* [完成下列各题]:
1. 在讲Linux内存管理中page的选段里，private 字段的注释说明了它在哪几种情况下分别作何用途？
2. 按Linux内存管理中page的选段所说，struct page 定义在哪个文件中？
3. 请接着这篇讲Linux内存管理中page的选段，从它停下的地方续写下去。

* [选段]:
━━━━━━━━━━━━━━━━

深入探索linux内存管理中的page

Linux内存管理

要讨论page，就不得不先说一说linux是如何进行内存管理的（这部分略讲）。

首先，要明白操作系统采用虚拟内存管理来为你的程序制造一个illusion——“我拥有非常大的内存！”

程序中使用的是虚拟地址，然后通过页表（page table）的映射能够找到其对应的物理地址（可能在主存中，也可能在其他存储设备中），页表以及多级页表的诸多概念和操作不在本文所讨论的范畴。

然后，虚拟地址到物理地址之间要映射吧，那就要统一一个大小吧，不然怎么映射。这个统一的大小就称为页（page），也就是所说的分页管理。页是地址连续的一片地址空间，可以是虚拟内存中的，也可以是物理内存中的，而物理内存中的一个页被称为页框（page frame）。

页就是这么个简单的概念：固定大小 (PAGE_SIZE) 的存储空间，内部地址连续。

Page定义及相关操作

简单了解了页的概念后，我们把注意力集中在如何在内核代码中使用它。

Page是Linux管理物理内存的最小单位，对于一个4GB的内存，都会有百万个struct page，即使增加一个字节，对系统的影响也很大，所以linux社区对struct page做了严格的设计，具体在 include/linux/mm_types.h 中定义了 struct page，目前的kernel version为5.18.

struct page {
	unsigned long flags;		/* Atomic flags, some possibly
					 * updated asynchronously */
	/*
	 * Five words (20/40 bytes) are available in this union.
	 * WARNING: bit 0 of the first word is used for PageTail(). That
	 * means the other users of this union MUST NOT use the bit to
	 * avoid collision and false-positive PageTail().
	 */
	union {
		struct {	/* Page cache and anonymous pages */
			/**
			 * @lru: Pageout list, eg. active_list protected by
			 * lruvec->lru_lock.  Sometimes used as a generic list
			 * by the page owner.
			 */
			union {
				struct list_head lru;
				/* Or, for the Unevictable "LRU list" slot */
				struct {
					/* Always even, to negate PageTail */
					void *__filler;
					/* Count page's or folio's mlocks */
					unsigned int mlock_count;
				};
			};
			/* See page-flags.h for PAGE_MAPPING_FLAGS */
			struct address_space *mapping;
			pgoff_t index;		/* Our offset within mapping. */
			/**
			 * @private: Mapping-private opaque data.
			 * Usually used for buffer_heads if PagePrivate.
			 * Used for swp_entry_t if PageSwapCache.
			 * Indicates order in the buddy system if PageBuddy.
			 */
			unsigned long private;
		};
		struct {	/* page_pool used by netstack */
			/**
			 * @pp_magic: magic value to avoid recycling non
			 * page_pool allocated pages.
			 */
			unsigned long pp_magic;
			struct page_pool *pp;
			unsigned long _pp_mapping_pad;
			unsigned long dma_addr;
			union {
				/**
				 * dma_addr_upper: might require a 64-bit
				 * value on 32-bit architectures.
				 */
				unsigned long dma_addr_upper;
				/**
				 * For frag page support, not supported in
				 * 32-bit architectures with 64-bit DMA.

━━━━━━━━━━━━━━━━

* [所给材料]:
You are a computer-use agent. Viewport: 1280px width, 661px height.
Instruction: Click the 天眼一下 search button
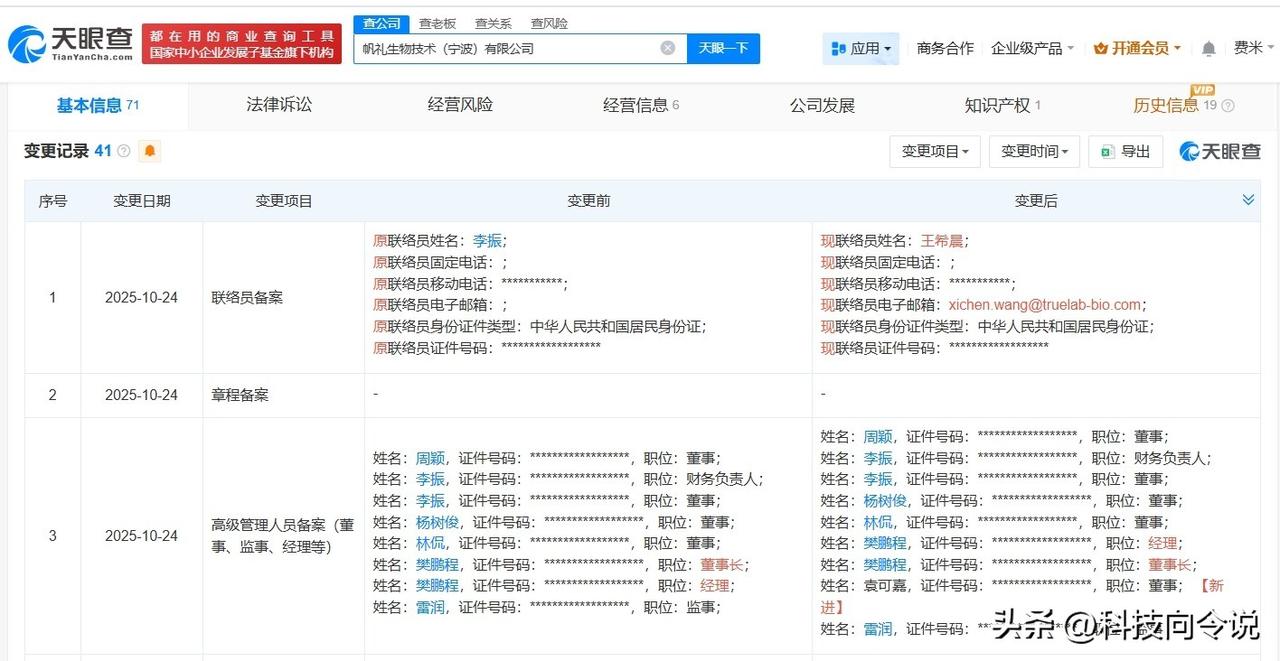723,47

━━━━━━━━━━━━━━━━

* [依次作答]:
1. PagePrivate 时通常用于 buffer_heads；PageSwapCache 时用于 swp_entry_t；PageBuddy 时表示在伙伴系统中的 order。

2. include/linux/mm_types.h

3.
				 */
				atomic_long_t pp_frag_count;
			};
		};
		struct {	/* Tail pages of compound page */
			unsigned long compound_head;	/* Bit zero is set */

			/* First tail page only */
			unsigned char compound_dtor;
			unsigned char compound_order;
			atomic_t compound_mapcount;
			atomic_t compound_pincount;
#ifdef CONFIG_64BIT
			unsigned int compound_nr; /* 1 << compound_order */
#endif
		};
		struct {	/* Second tail page of compound page */
			unsigned long _compound_pad_1;	/* compound_head */
			unsigned long _compound_pad_2;
			/* For both global and memcg */
			struct list_head deferred_list;
		};
		struct {	/* Page table pages */
			unsigned long _pt_pad_1;	/* compound_head */
			pgtable_t pmd_huge_pte; /* protected by page->ptl */
			unsigned long _pt_pad_2;	/* mapping */
			union {
				struct mm_struct *pt_mm; /* x86 pgds only */
				atomic_t pt_frag_refcount; /* powerpc */
			};
#if ALLOC_SPLIT_PTLOCKS
			spinlock_t *ptl;
#else
			spinlock_t ptl;
#endif
		};
		struct {	/* ZONE_DEVICE pages */
			/** @pgmap: Points to the hosting device page map. */
			struct dev_pagemap *pgmap;
			void *zone_device_data;
			/*
			 * ZONE_DEVICE private pages are counted as being
			 * mapped so the next 3 words hold the mapping, index,
			 * and private fields from the source anonymous or
			 * page cache page while the page is migrated to device
			 * private memory.
			 * ZONE_DEVICE MEMORY_DEVICE_FS_DAX pages also
			 * use the mapping, index, and private fields when
			 * pmem backed DAX files are mapped.
			 */
		};

		/** @rcu_head: You can use this to free a page by RCU. */
		struct rcu_head rcu_head;
	};

	union {		/* This union is 4 bytes in size. */
		/*
		 * If the page can be mapped to userspace, encodes the number
		 * of times this page is referenced by a page table.
		 */
		atomic_t _mapcount;

		/*
		 * If the page is neither PageSlab nor mappable to userspace,
		 * the value stored here may help determine what this page
		 * is used for.  See page-flags.h for a list of page types
		 * which are currently stored here.
		 */
		unsigned int page_type;
	};

	/* Usage count. *DO NOT USE DIRECTLY*. See page_ref.h */
	atomic_t _refcount;

#ifdef CONFIG_MEMCG
	unsigned long memcg_data;
#endif

	/*
	 * On machines where all RAM is mapped into kernel address space,
	 * we can simply calculate the virtual address. On machines with
	 * highmem some memory is mapped into kernel virtual memory
	 * dynamically, so we need a place to store that address.
	 * Note that this field could be 16 bits on x86 ... ;)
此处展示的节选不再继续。